Até agora, tudo bem. Como previsto, a fofoca promoveu reciprocidade indireta. A pesquisa, publicada na Proceedings of the National Academy of Sciences, mostrou que a maior parte das pessoas fazia fofocas precisas e as usava para o bem comum. O comportamento cooperativo era compensado mesmo quando os próprios doadores não eram diretamente afetados pelo comportamento.

Se um jogo de cooperação como esse fosse jogado sem conseqüências para a fama dos jogadores -como foi feito em outros experimentos- a maior parte dos jogadores era avarenta e a cooperação desmoronava. Nesse experimento, eles foram generosos na maior parte do tempo e, em média, terminaram com o dobro de dinheiro que tinham no início do jogo.

Aqui vai a notícia desconcertante do experimento: em duas rodadas, cada doador recebeu os fatos e as fofocas. Cada doador recebeu um histórico de como seu parceiro tinha se comportado antes, assim como alguma fofoca -positiva em uma rodada e negativa na outra.

O doador foi informado que a pessoa que criou a fofoca não teve informações além das que o próprio doador podia ver por si mesmo. Ainda assim, a fofoca, positiva ou negativa, teve uma grande influência nas decisões dos doadores, e nem importava se a fonte da fofoca tinha uma boa reputação ela mesma. Em média, a cooperação aumentou em cerca de 20% quando a fofoca era boa e caiu cerca de 20% quando era ruim.

Talvez você pense que a fofoca teve importância apenas em casos duvidosos -quando o doador recebeu um histórico variado e apreciou a orientação de um terceiro ao fazer sua dura decisão. Mas a fofoca teve um impacto em outras situações também.

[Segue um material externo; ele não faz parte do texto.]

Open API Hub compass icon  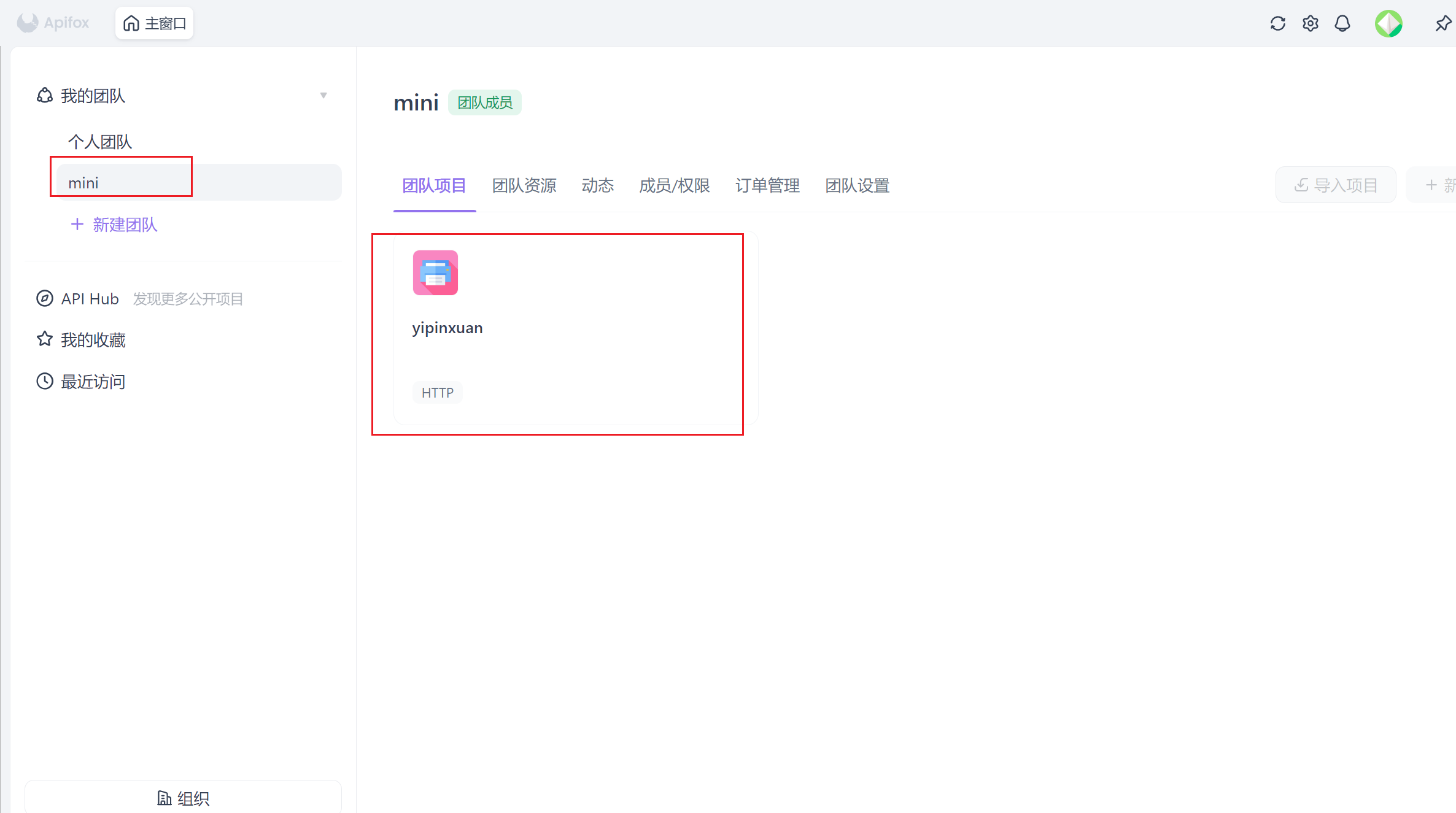(x=45, y=299)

Mesmo quando um jogador via que seu parceiro tinha um histórico de maldade consistente, ele era influenciado pela fofoca positiva e compensava o parceiro de qualquer forma. Ou não ajudava um parceiro perfeitamente legal, apenas com base na fofoca maliciosa.

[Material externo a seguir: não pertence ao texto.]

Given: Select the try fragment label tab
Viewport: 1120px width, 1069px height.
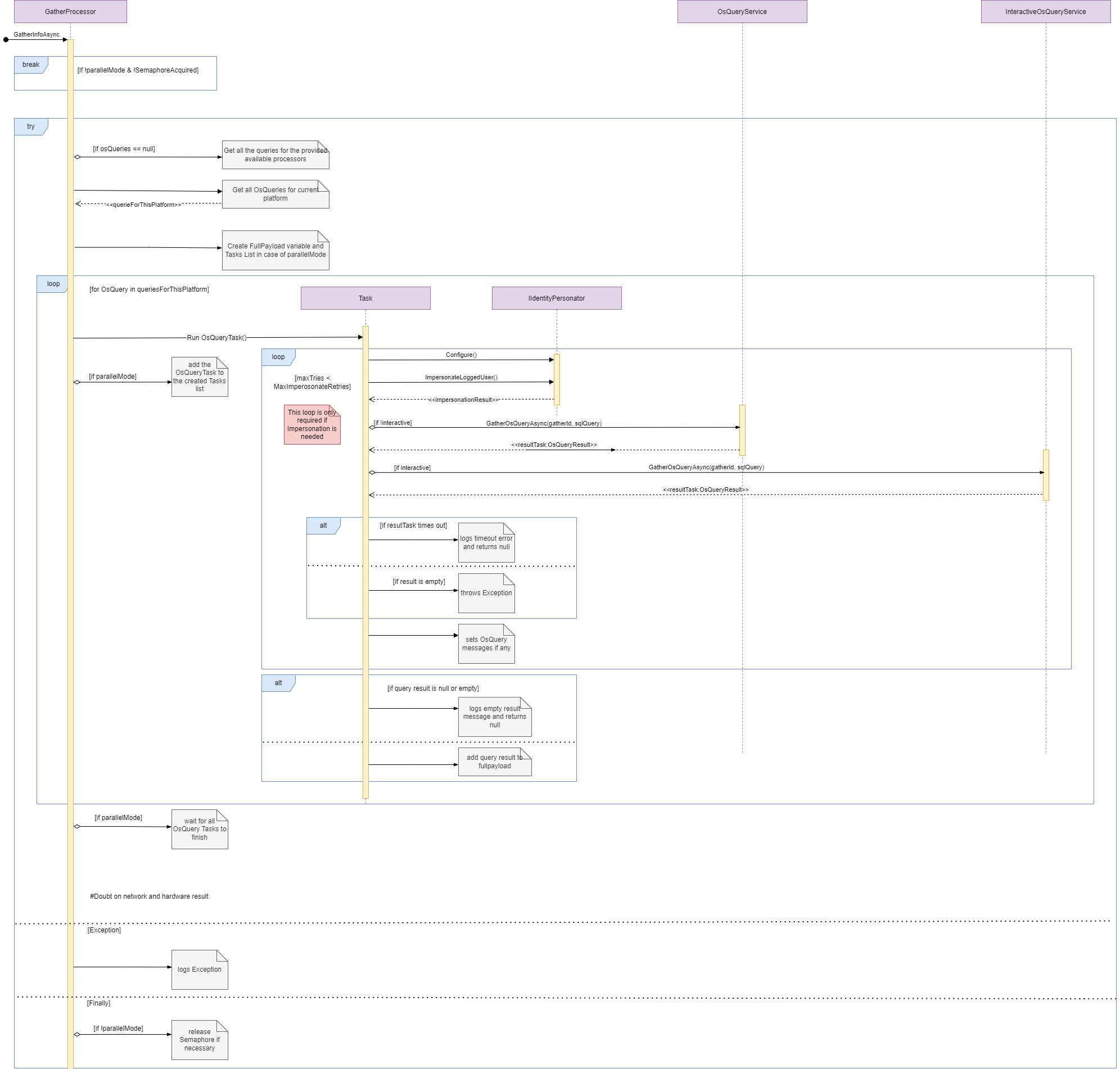Looking at the screenshot, I should [31, 126].
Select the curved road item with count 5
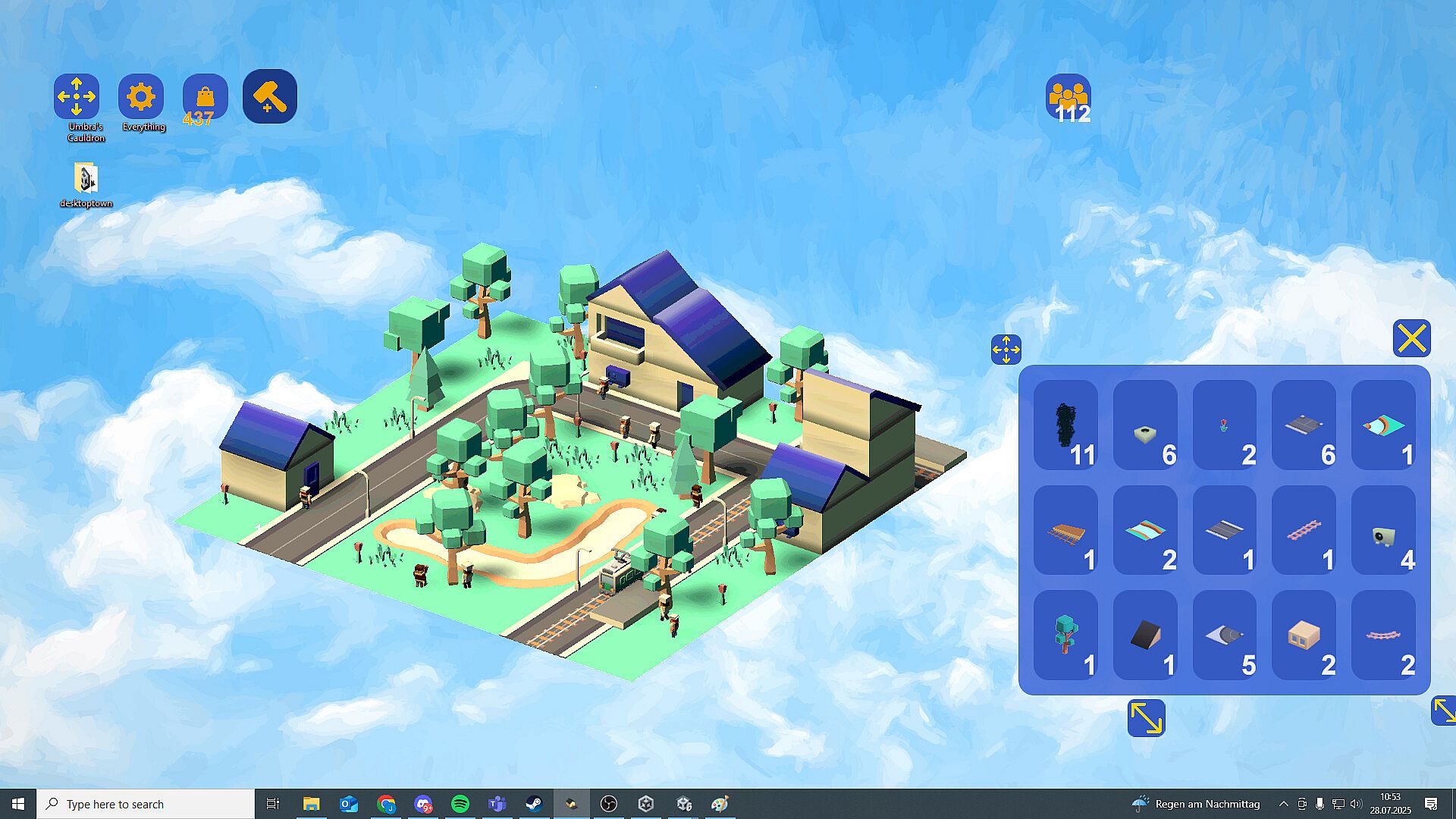The height and width of the screenshot is (819, 1456). coord(1224,635)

Esse resultado pode não chocar aos fãs de "Gossip Girl", ou publicitários tentando plantar itens na "Page Six" sobre as obras de caridade de clientes desprezíveis. Mas pareceu surpreendente para os pesquisadores, de acordo com o principal autor, Ralf D. Sommerfeld, do Instituto Max Planck.

"Se você sabe que já tem todas as informações sobre alguém", disse ele, "racionalmente você não deveria dar tanta importância ao que o outro diz."

Então por que fazemos isso? "Talvez estejamos mais adaptados a ouvir outras informações do que observar as pessoas, porque a maior parte do tempo não somos capazes de observar como os outros estão se comportando. Então talvez acreditemos que perdemos algum fato", sugere.

Isso faz sentido, mas ainda me pergunto se a evolução não deu uma de Chico Marx. Em "Duck Soup", Chico tenta se fazer passar pelo personagem de Groucho, com bigode e charuto, mas encontra Margaret Dumont desconfiada, que diz que acaba de ver Groucho sair da sala.

"Bem, em quem você vai acreditar, em mim ou em seus próprios olhos?" pergunta Chico.